Manatee County extends meeting on Mosaic mining request

Mosaic phosphate
Phosphate mining in Florida. By Jaclyn Lopez (used with permission).

The giant fertilizer company Mosaic is asking Manatee County to re-zone a 3,500-acre parcel of land in the east part of the county to allow phosphate mining; the land near the border of Hardee County is currently zoned for agriculture, but during an all-day meeting that is spilling over from Thursday until next Monday, Mosaic asked the county to change the zoning to mining / extraction.

Bart Arrington, Mosaic’s mine permitting manager, described the mining process during Thursday’s Special Land Use Meeting.

“The dredge process, which will occur west of Duette Road is– they’re boats. We have two boats. When we mine the matrix, there’s a boat that mines the matrix, which is a certain level. There’s another boat that mines the overburden, because you have two layers. You have the overburden, but, you have to remove the overburden to get to the matrix, alright? So, that is done in a tandem process with the dredges.

“The depths there vary, depending on where the rock is, but, can be as deep as probably–What? 90-feet, David?–so, that’s what I’ve heard from some of our Wingate folks. But, it varies depending on where the rock is. That is the dredge process.

“Obviously since they’re boats and have to be on water and that water is a moving lake, essentially, you mine it at the front end of the pond and then the overburden and sand tailings are put back on the tailing end of the pond, so that as the pond advances, it’s filled in to the back. That’s how the dredge mine works and all that will be done west of Duette.

“East of Duette, there’s a dragline. It’s one machine that does both operations. You have the overburden, like I said before, and the matrix level. The dragline removes that overburden, puts it aside, exposes the matrix and the dragline also mines up the matrix. The dragline won’t go quite as deep as probably about 50 or 60 feet deep.”

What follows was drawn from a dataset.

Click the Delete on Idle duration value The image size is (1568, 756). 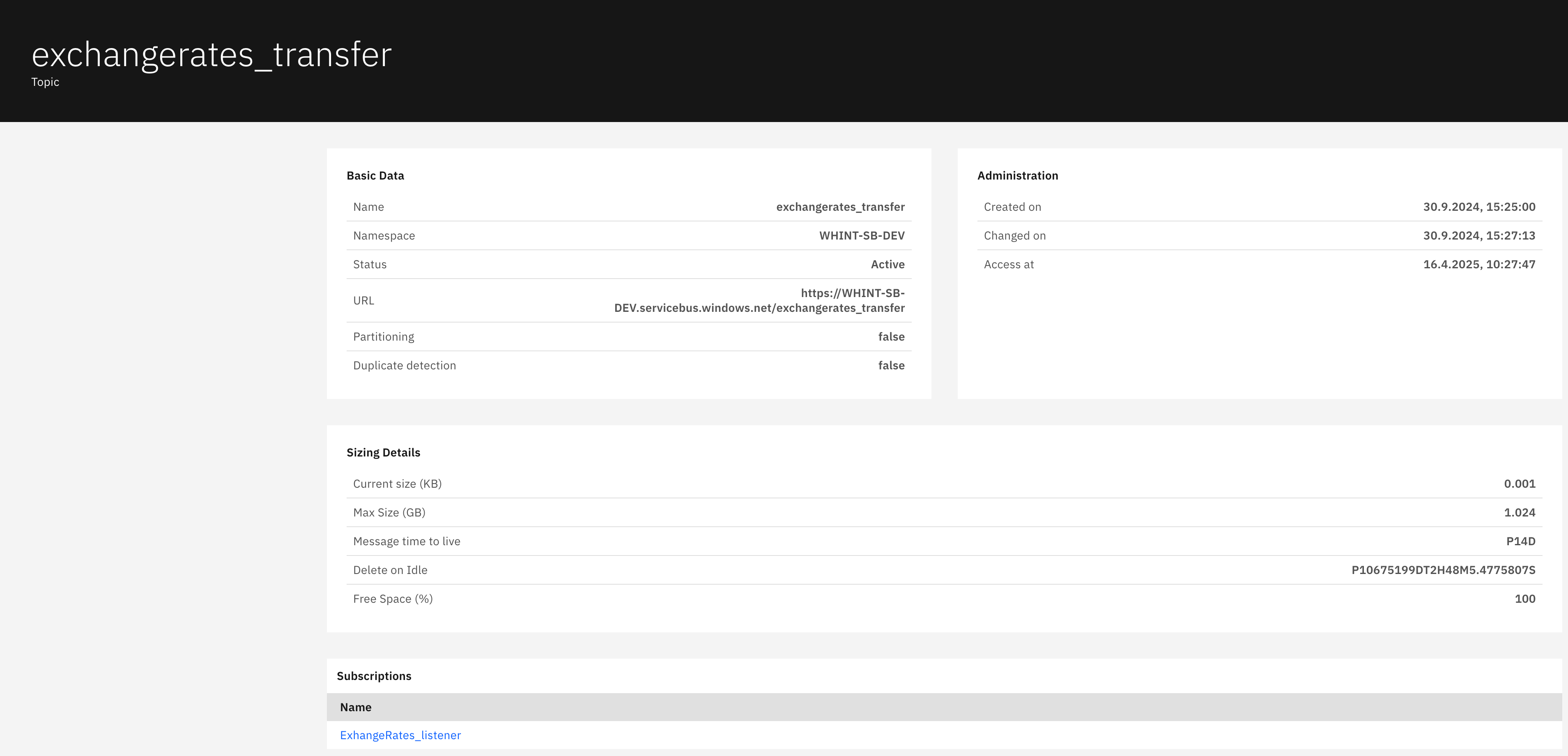pyautogui.click(x=1443, y=569)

As of the beginning of the meeting 68 residents had registered to speak, so the meeting will continue to next Monday, beginning at 10:00 a.m.

More than a dozen members of the public asked commissioners to reject Mosaic’s mining request. Two spoke in favor of the mining.

Mosaic says no new jobs are expected to be created. Here’s an exchange between Arrington and Manatee County Commissioner Charles B. Smith.

Smith: “I know with so much of a large land that you’re asking for us to rezone, I didn’t hear any testimony about a whole lot of jobs. I hear 125 jobs and 66 contractors. Is that what you have now?”

Arrington: “Yes. Yes, sir it is.”

Smith: “OK. So you’re not talking about increasing any employment, any contracts–”

Arrington: “It would be the continuation of that.”

Smith: “To maintain what you already have?”

Arrington: “That’s correct.”

In August 2015 a massive sinkhole formed on top of a giant man-made mountain of waste phosphogypsum at Mosaic’s New Wales plant in Polk County. It leaked more than 200 million gallons of polluted water into the drinking water aquifer.

The waste phosphogypsum from the proposed new mine will not be processed or stored in Manatee County, which has no “gyp stacks.” “It’s going to Bartow and New Wales” in Polk County, according to Mosaic.

A Mosaic expert told the Manatee Commissioners that phosphate mining will not increase risk of sinkholes.

A Mosaic ecologist told commissioners that endangered scrub jays have historically been found on the site of the proposed mine, but they’ve been “translocated.”

Mosaic says all mining in Manatee County uses 4.1 million gallons per day of water, about a tenth of the county’s overall use.